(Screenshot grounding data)
-=-=-

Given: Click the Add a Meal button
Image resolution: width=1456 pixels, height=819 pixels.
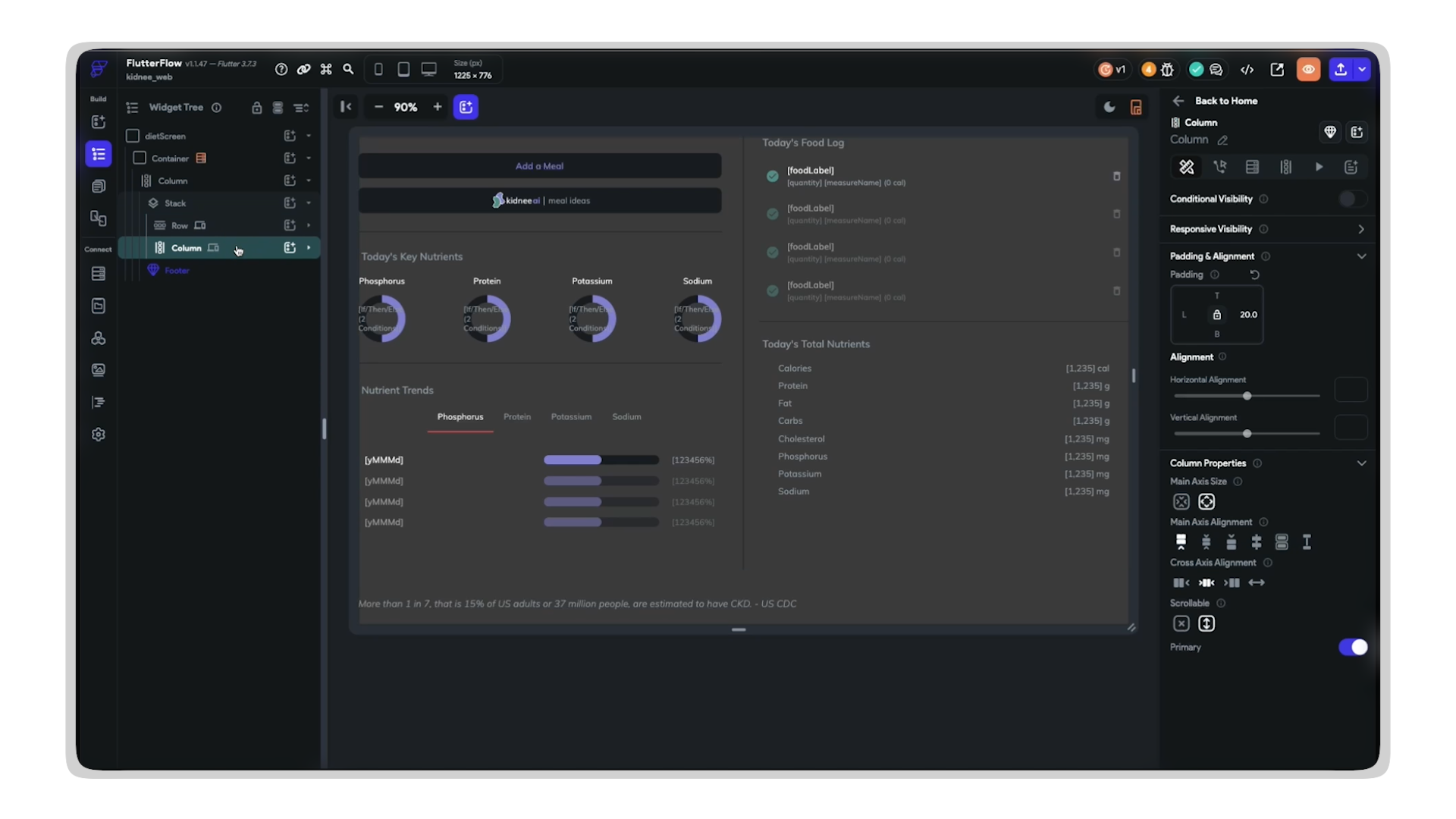Looking at the screenshot, I should pos(539,166).
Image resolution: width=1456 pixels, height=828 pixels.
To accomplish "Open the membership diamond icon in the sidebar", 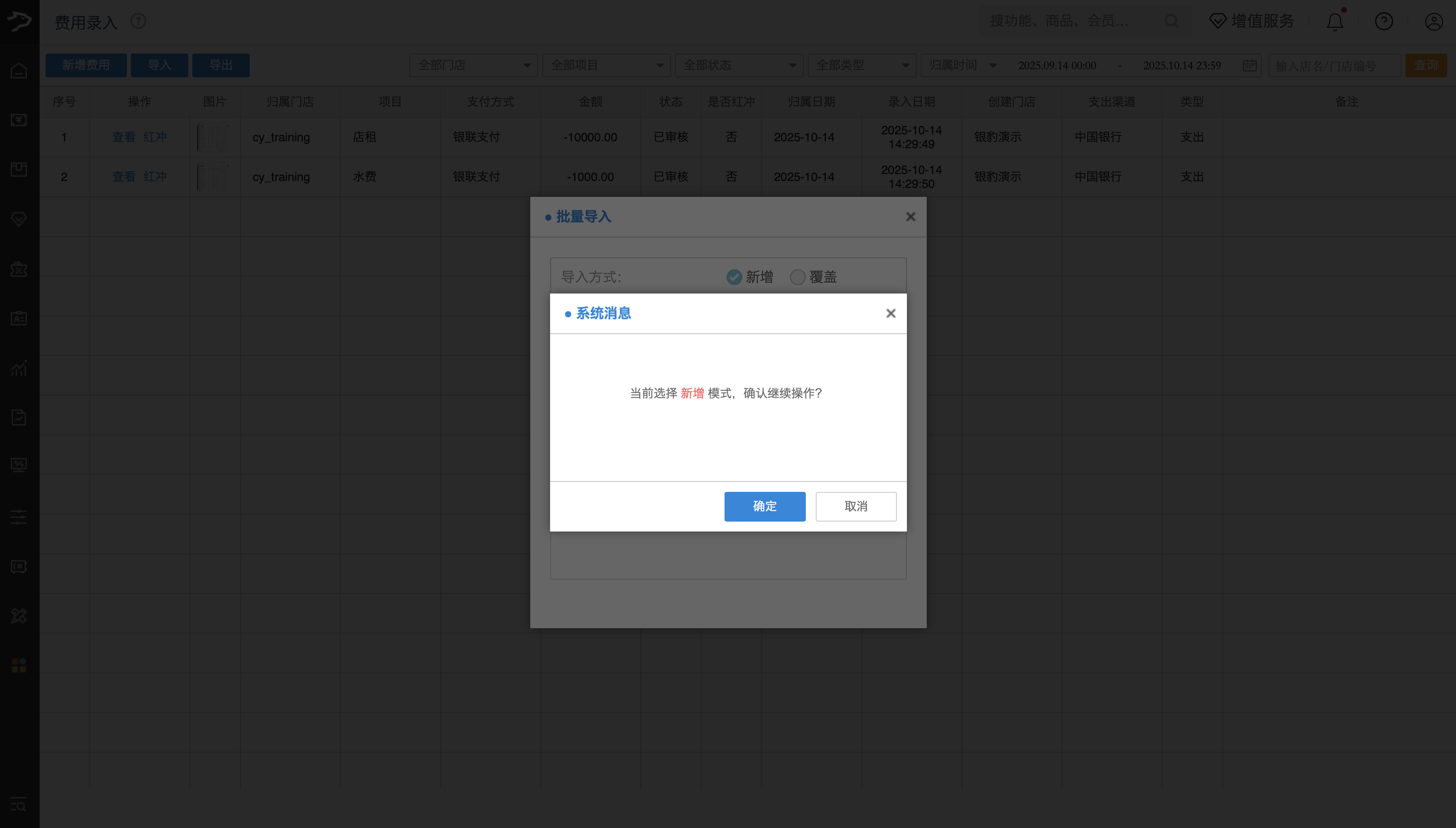I will tap(18, 220).
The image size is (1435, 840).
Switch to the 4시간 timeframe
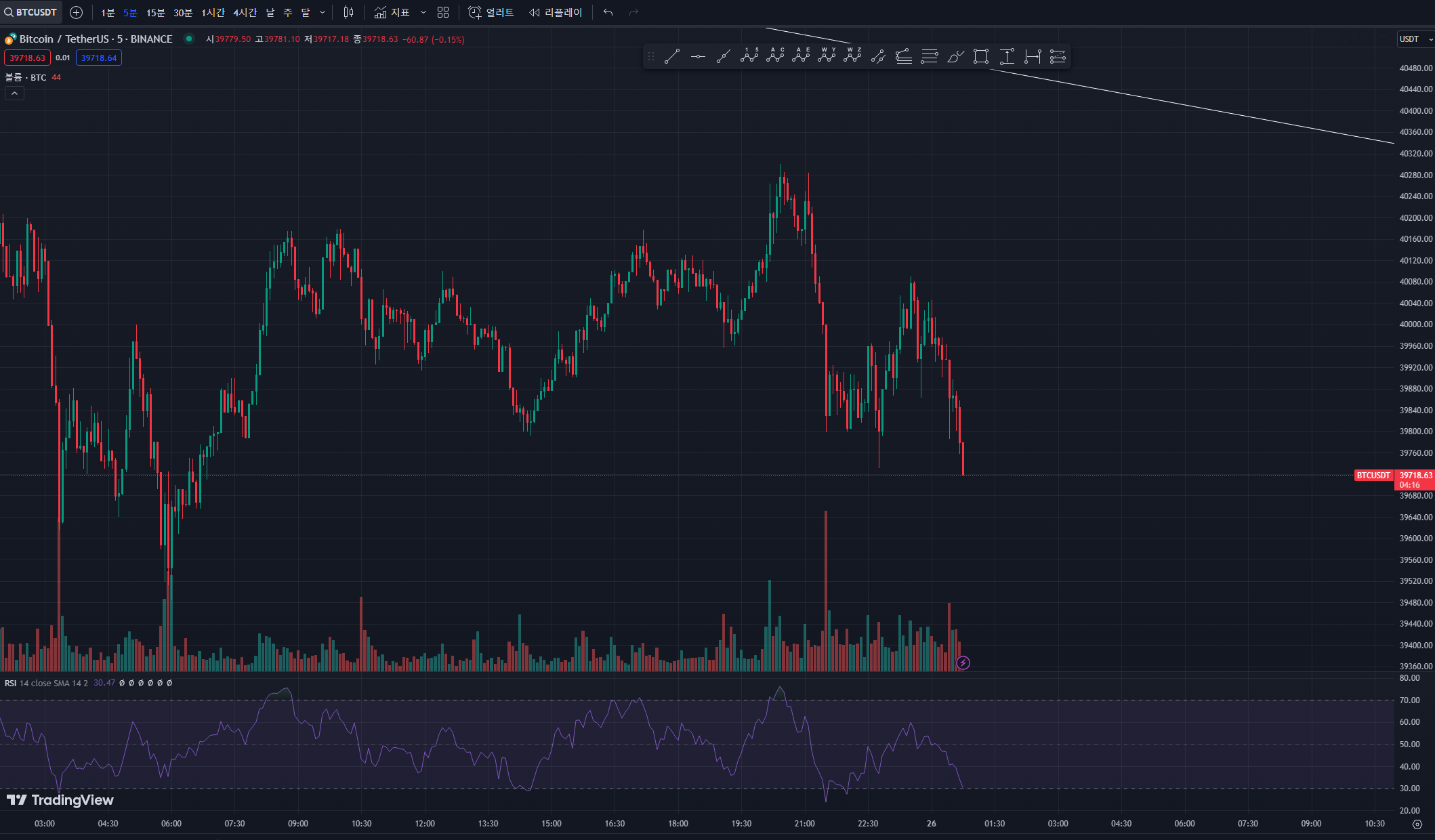coord(245,12)
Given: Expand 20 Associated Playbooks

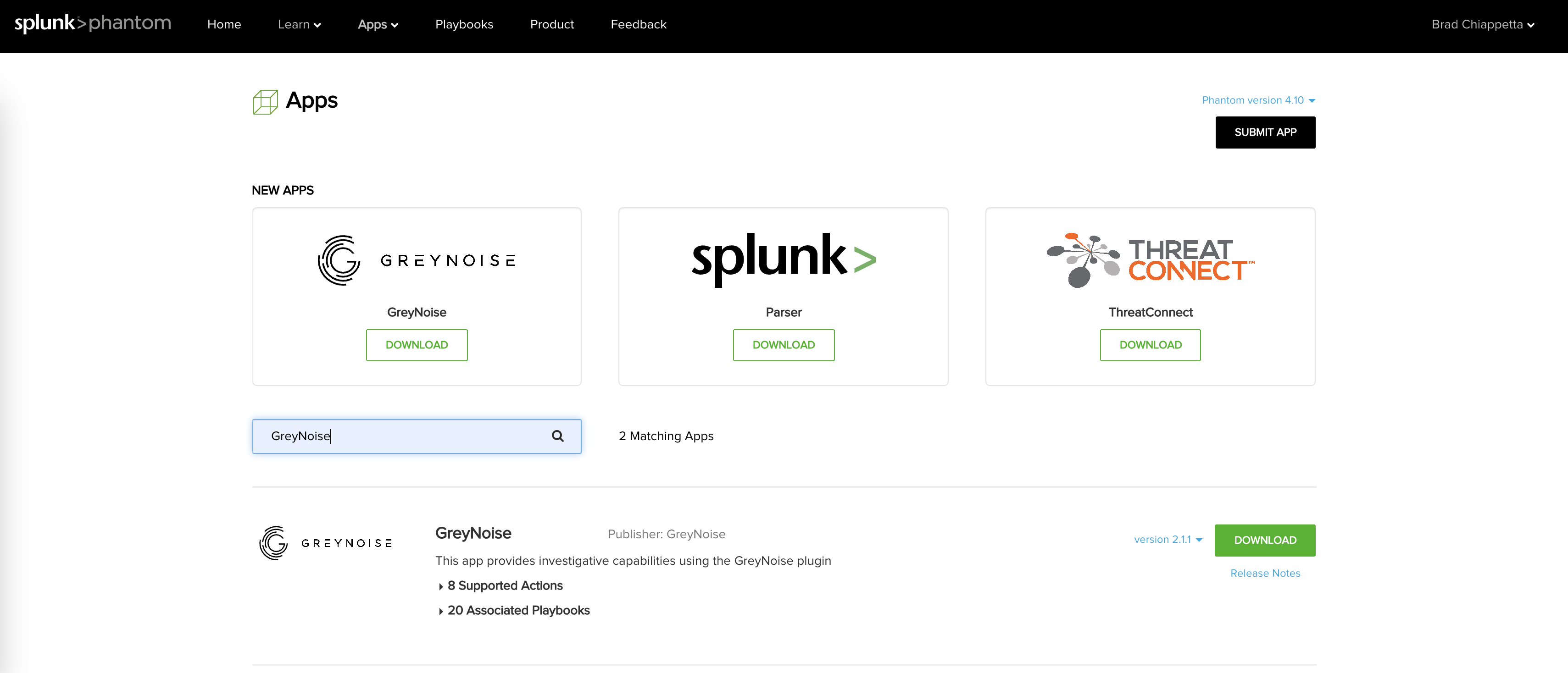Looking at the screenshot, I should tap(517, 610).
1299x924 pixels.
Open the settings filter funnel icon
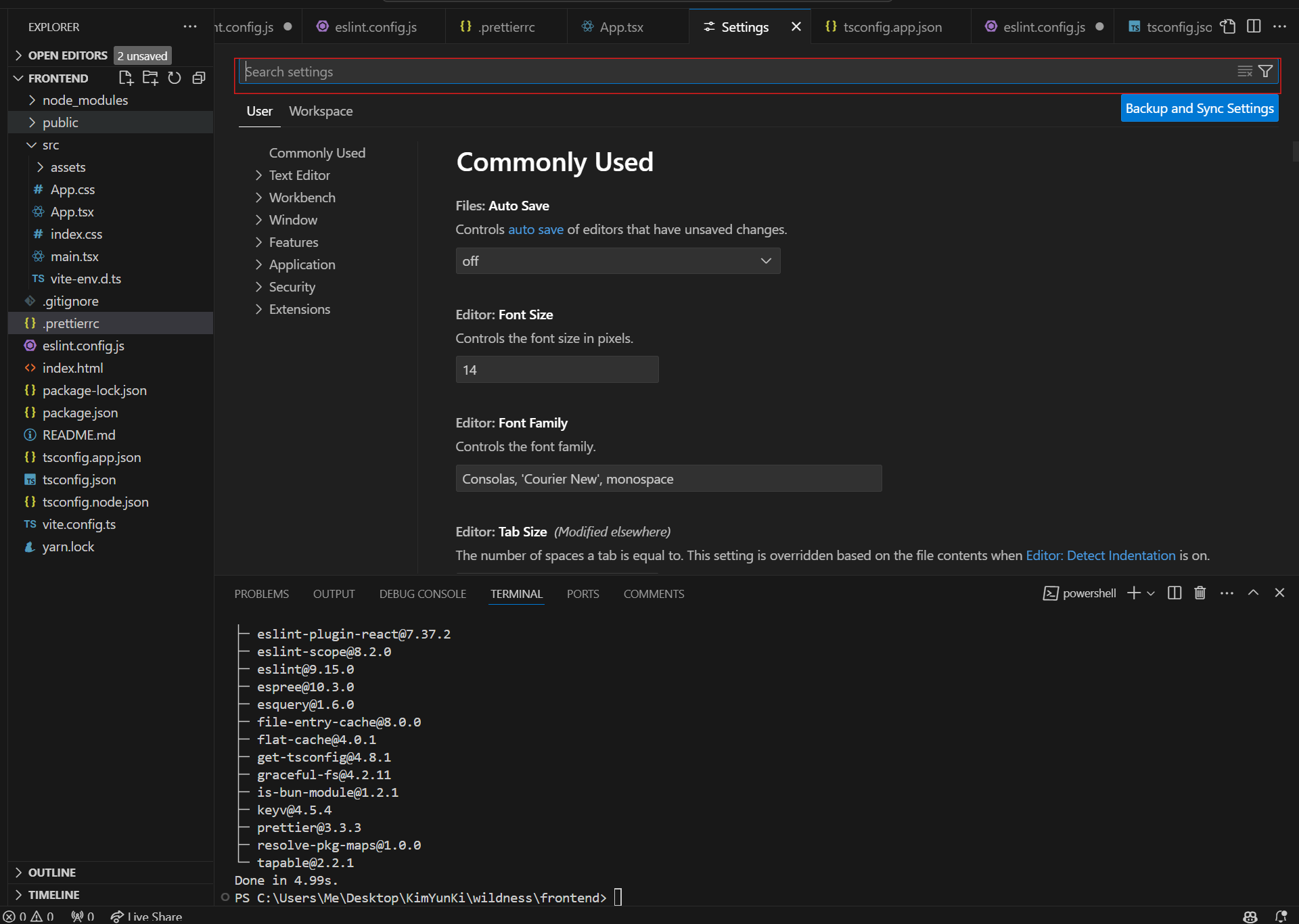[x=1266, y=71]
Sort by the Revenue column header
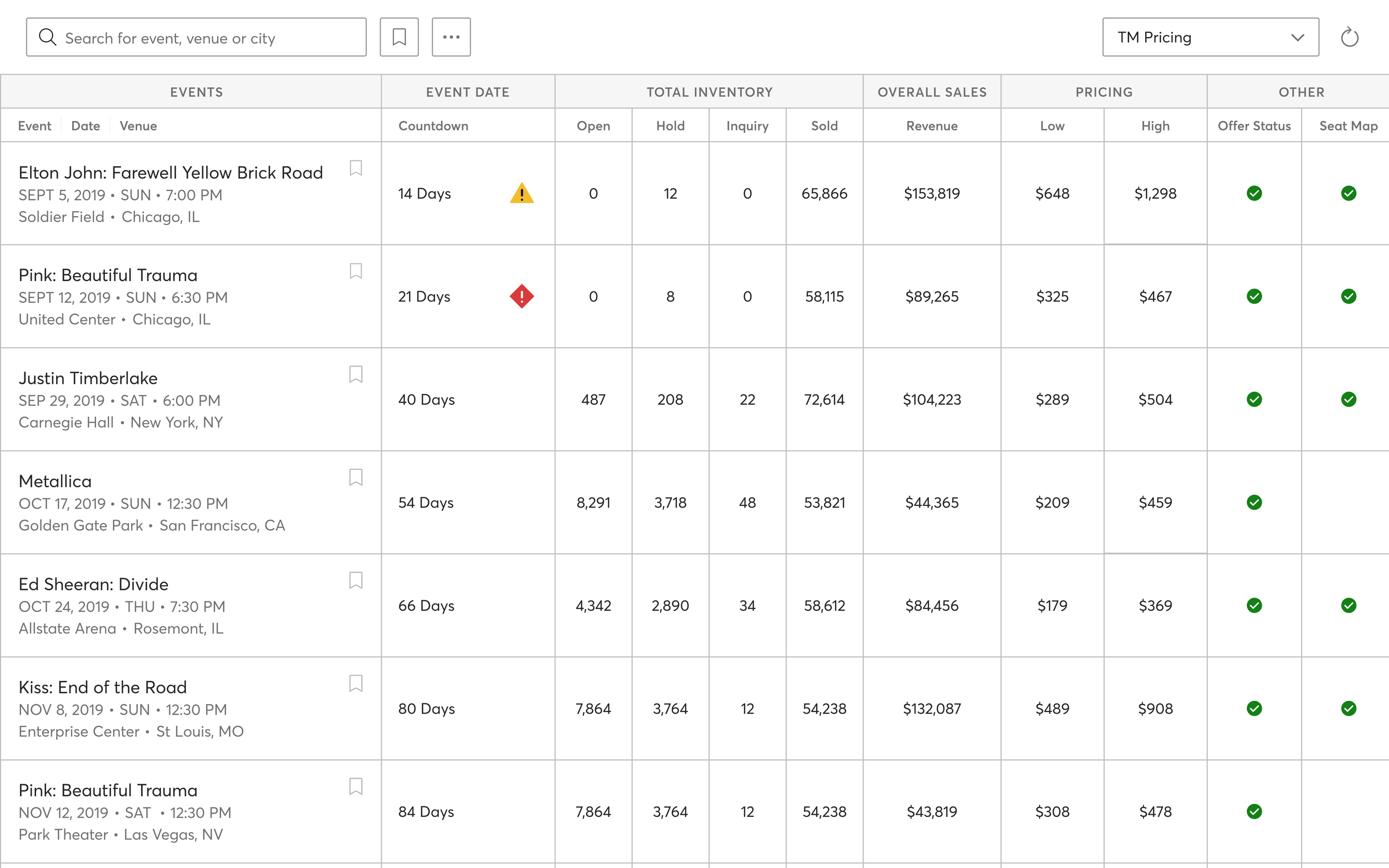 click(931, 126)
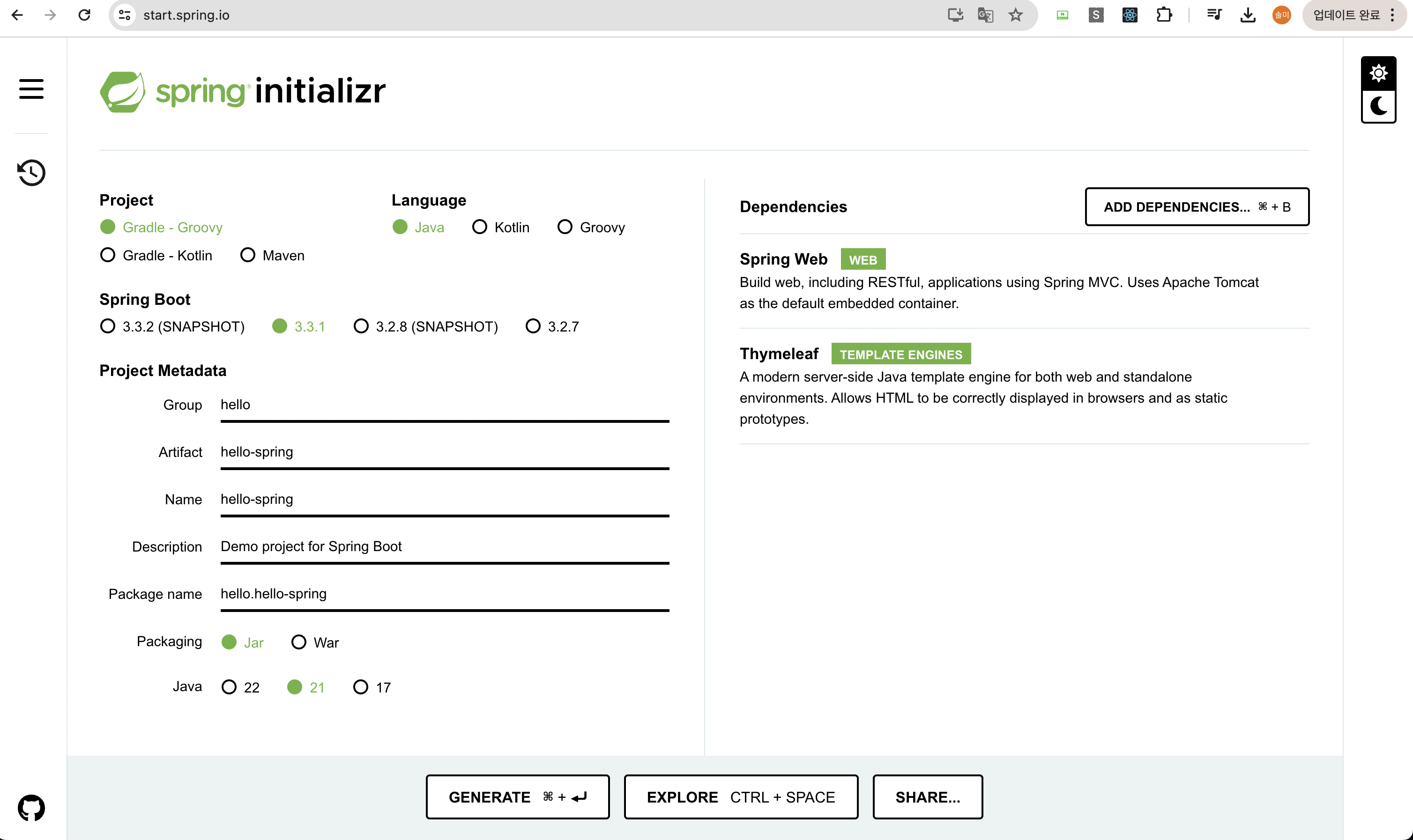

-=-=-

Print only the lines from the line that contains "Switch to the 4시간 timeframe" to the final line of the data, inclusive. Pictures stay out.

▶ _TASK RESPONSE_:
Switch to the 4시간 timeframe
coord(245,12)
Given: Expand 20 Associated Playbooks

Looking at the screenshot, I should tap(517, 610).
1299x924 pixels.
Open the settings filter funnel icon
[x=1266, y=71]
Sort by the Revenue column header
 click(931, 126)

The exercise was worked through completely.